Photo from IEEFA

Expert casts doubt on carbon capture for steel

An Institute for Energy Economics and Financial Analysis report poses the question on whether companies should stick with CCUS or shift to evolving alternatives.

Despite being around for 50 years and supported at the 2023 COP28 climate conference, carbon capture utilisation and storage (CCUS) continued to underperform.

Citing Bloomberg New Energy Finance (BNEF), the Institute for Energy Economics and Financial Analysis (IEEFA) said in its “Carbon Capture for Steel?” report that CCUS only captures 0.1% of global emissions. IEEFA also noted that out of 13 large-scale CCUS projects, five underperformed, two were suspended, one was mothballed, and two did not provide data that allowed performance to be assessed.

Given this situation, should capital still be allocated in CCUS?

According to Simon Nicholas, lead analyst for the global steel sector at IEEFA, it may be time for investors to get involved.

“I think any investor in a steel company should be questioning that company if they are intending to put large amounts of capital into CCUS,” he told Manufacturing Asia in an interview. “I just don’t think it's a good solution.
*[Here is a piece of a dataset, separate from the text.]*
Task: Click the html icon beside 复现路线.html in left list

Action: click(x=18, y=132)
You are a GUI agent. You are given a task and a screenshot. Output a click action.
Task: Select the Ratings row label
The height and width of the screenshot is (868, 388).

Even the small scale, pilot scale projects we’ve seen in Europe have been expensive and captured very few emissions.”

Nicholas also said it looks “increasingly unrealistic that CCUS is going to evolve.”

One of the factors affecting the performance of CCUS is the cost of installing this technology. IEEFA noted that whilst the cost of alternatives – like renewable energy and battery storage – plunged, the price to implement carbon capture hardly reduced in 40 years.

The costly implementation of CCUS can be associated with the uniqueness of each project, Nicholas said.

“There’s no turnkey solution, which you can fit to any project. Each project is different. It’s faced with different geology, different problems, different risks, different conditions, which makes it slow to implement and also keeps the cost high,” he explained.

The expert said proponents have said what is needed is a significant carbon price. However, he noted that there is a significant carbon price in Europe which is not enough to encourage more projects on a commercial scale.

The IEEFA report also said that out of the combined 392 projects, only four are in the steel sector, including the operational Al Reyadah project in the United Arab Emirates. Three of these are for direct reduced iron-based (DRI) steel plants, not for blast furnace-based steelmaking which is the dominant and most carbon-intensive process.

DRI-based steel making can run on green hydrogen with very low emissions, the report noted.

“If steel CCUS cannot advance in Europe where there is a significant carbon price, it cannot be expected to make headway in developing Asia, the seat of major steel demand growth,” the IEEFA pointed out.

Defining green steel

According to IEEFA, tighter definitions of what “green steel” it to be expected soon. This may put manufacturers implementing this technology at risk because steel produced this way may not be qualified as such.

Another risk they are likely to face is consumers not wanting coal involved in their supply chains at all.

Nicholas said the German steel industry has recently been setting their standard, but establishing a global one will be complicated.

“It’s hard to get one definition that covers all cases,” he told Manufacturing Asia. “There will have to be quite a lot of legislation. We’ll probably see competing definitions, but then I imagine that one definition emerges as the benchmark at some point.”

Shifting to alternative

IEEFA said that in the 2021 report of the International Energy Agency (IEA), titled “Net Zero by 2050: A Roadmap for the Global Energy Sector,” CCUS-equipped processes will make up 53% of global primary steel production in 2050. IEA’s Net Zero Emissions by 2050 Scenario said that 670m tonnes of CO2 would be captured from these processes.

The IEA reduced its projection in its 2023 update to 37%, capturing only 399m tonnes by 2050. Meanwhile, hydrogen-based steelmaking increased to 44% from 29%.

The IEEFA expects IEA will continue decreasing the role it expects CCUS will play in steel decarbonisation.

Nicholas said that DRI-based steel making and electric arc furnaces are being targeted in Europe.

India, a major market for steel, may lag behind since most of its planned capacity expansion is for blast furnace-based steel making, he noted.

Nicholas said that from an energy security perspective, “it is in India’s interests to start developing its own green hydrogen production for steel making.”

“India will be the place to produce green hydrogen because energy is already very cheap in India. So the replacement of blast furnaces with green hydrogen will probably be quicker than people expect,” he said.